● **PROMPT**: Output the line that contains "Click the star rating icons", then every line beneath it through the end of the records, exactly as given and with no other lines.
+-------+
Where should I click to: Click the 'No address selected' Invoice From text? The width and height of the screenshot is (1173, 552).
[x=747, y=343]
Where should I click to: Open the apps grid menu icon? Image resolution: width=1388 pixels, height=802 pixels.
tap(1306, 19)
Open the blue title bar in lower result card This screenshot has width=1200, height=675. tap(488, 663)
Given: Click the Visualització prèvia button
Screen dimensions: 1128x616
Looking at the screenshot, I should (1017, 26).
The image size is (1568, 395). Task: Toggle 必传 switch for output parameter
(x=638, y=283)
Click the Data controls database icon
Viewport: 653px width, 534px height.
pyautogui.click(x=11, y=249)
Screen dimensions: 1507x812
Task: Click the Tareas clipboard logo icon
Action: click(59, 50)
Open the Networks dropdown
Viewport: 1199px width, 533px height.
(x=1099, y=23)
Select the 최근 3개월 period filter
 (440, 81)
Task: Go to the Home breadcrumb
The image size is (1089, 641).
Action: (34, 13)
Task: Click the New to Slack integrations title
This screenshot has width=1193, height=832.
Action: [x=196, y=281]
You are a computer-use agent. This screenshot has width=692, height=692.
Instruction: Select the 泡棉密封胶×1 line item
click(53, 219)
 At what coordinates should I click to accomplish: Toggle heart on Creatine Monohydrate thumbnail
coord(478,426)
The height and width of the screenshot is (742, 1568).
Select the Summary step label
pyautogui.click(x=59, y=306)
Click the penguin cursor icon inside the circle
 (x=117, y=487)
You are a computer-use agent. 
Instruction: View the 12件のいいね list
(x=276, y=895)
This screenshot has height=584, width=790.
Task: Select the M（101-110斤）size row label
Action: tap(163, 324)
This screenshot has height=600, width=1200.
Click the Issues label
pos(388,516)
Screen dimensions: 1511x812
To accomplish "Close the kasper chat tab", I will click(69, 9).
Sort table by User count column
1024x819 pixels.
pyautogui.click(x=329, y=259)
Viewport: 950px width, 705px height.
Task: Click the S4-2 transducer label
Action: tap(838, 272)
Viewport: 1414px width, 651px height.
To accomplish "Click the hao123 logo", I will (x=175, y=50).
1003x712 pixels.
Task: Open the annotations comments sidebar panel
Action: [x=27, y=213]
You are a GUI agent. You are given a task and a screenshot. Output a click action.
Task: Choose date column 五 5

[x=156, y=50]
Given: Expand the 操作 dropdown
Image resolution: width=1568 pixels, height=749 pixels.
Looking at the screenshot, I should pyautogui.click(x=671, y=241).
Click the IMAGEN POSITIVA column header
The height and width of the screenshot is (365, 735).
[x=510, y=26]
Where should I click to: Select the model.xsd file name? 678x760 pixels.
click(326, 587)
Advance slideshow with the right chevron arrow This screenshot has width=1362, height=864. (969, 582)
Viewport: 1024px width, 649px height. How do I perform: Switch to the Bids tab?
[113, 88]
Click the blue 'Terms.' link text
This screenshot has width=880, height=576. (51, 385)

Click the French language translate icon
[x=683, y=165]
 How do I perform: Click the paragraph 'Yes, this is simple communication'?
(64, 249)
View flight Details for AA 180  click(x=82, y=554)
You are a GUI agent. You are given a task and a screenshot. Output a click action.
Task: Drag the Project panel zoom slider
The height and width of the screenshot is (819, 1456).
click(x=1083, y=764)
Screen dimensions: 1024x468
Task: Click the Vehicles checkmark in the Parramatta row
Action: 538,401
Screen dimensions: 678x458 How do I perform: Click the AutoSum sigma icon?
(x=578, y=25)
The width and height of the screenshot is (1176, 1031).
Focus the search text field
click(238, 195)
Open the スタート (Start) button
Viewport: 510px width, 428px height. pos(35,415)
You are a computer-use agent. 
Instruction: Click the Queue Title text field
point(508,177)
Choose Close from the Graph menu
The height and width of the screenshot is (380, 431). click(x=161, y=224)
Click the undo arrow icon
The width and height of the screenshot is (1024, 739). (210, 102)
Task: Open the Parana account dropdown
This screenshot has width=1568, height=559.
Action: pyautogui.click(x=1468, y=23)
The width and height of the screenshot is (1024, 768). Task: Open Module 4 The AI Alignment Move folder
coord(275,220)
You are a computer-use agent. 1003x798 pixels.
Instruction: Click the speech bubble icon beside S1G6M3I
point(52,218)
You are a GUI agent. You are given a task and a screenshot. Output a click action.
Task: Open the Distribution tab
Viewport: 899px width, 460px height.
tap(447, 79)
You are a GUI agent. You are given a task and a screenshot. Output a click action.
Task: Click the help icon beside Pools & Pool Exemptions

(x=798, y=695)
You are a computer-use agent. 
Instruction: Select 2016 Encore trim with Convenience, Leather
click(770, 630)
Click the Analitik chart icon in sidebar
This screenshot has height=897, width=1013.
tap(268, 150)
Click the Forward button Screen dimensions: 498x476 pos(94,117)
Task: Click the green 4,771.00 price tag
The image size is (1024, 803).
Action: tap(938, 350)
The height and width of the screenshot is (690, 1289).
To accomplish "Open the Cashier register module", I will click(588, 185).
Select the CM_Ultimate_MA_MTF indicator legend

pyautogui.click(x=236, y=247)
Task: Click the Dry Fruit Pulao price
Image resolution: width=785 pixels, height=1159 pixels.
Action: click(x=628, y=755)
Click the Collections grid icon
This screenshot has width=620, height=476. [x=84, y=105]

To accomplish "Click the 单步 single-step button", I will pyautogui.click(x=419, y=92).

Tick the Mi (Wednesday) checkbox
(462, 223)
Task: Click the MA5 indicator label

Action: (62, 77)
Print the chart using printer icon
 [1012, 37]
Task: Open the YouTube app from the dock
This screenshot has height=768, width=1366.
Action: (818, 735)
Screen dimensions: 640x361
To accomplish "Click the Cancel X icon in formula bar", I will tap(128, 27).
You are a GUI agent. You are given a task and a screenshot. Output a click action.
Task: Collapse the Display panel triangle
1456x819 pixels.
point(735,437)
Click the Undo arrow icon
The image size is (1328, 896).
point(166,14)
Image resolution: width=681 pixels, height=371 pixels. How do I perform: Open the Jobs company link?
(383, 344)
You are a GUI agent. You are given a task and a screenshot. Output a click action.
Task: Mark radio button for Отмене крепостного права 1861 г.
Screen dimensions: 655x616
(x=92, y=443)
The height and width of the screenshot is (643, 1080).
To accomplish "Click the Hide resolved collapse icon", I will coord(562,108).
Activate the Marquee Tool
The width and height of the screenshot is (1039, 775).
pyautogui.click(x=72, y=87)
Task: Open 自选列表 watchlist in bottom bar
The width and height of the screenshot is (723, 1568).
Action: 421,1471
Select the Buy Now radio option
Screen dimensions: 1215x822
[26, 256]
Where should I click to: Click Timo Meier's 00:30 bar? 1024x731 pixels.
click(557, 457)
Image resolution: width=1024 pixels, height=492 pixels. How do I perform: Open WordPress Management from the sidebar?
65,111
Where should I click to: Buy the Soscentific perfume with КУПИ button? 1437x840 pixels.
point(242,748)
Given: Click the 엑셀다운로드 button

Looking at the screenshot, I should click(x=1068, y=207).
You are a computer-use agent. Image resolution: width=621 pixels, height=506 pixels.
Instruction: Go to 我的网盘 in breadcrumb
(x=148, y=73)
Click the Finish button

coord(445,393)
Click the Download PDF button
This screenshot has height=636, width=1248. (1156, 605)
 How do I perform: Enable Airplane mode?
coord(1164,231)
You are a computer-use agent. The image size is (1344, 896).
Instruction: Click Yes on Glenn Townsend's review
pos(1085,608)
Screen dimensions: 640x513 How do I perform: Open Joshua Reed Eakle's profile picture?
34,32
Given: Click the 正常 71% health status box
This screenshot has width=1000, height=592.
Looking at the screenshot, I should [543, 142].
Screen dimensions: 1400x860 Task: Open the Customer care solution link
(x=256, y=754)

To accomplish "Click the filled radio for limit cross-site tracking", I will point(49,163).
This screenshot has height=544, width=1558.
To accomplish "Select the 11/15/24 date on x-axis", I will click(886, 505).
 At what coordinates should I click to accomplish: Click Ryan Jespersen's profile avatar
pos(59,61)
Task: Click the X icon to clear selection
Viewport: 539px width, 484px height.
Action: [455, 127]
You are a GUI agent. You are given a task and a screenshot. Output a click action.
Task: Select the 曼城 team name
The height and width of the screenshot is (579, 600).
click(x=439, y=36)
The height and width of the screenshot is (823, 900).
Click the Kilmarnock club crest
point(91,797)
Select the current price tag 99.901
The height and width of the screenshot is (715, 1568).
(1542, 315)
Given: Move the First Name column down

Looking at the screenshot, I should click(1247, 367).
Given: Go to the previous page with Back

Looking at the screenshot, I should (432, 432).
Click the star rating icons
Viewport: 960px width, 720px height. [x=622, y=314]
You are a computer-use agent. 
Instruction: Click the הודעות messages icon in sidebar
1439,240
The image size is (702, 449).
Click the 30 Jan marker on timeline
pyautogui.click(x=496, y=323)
+-------+
● **SOLUTION**:
Click the star rating icons
Viewport: 960px width, 720px height. [x=622, y=314]
You are a computer-use agent. 
Instruction: Click the הודעות messages icon in sidebar
1439,240
The image size is (702, 449).
Click the 30 Jan marker on timeline
pyautogui.click(x=496, y=323)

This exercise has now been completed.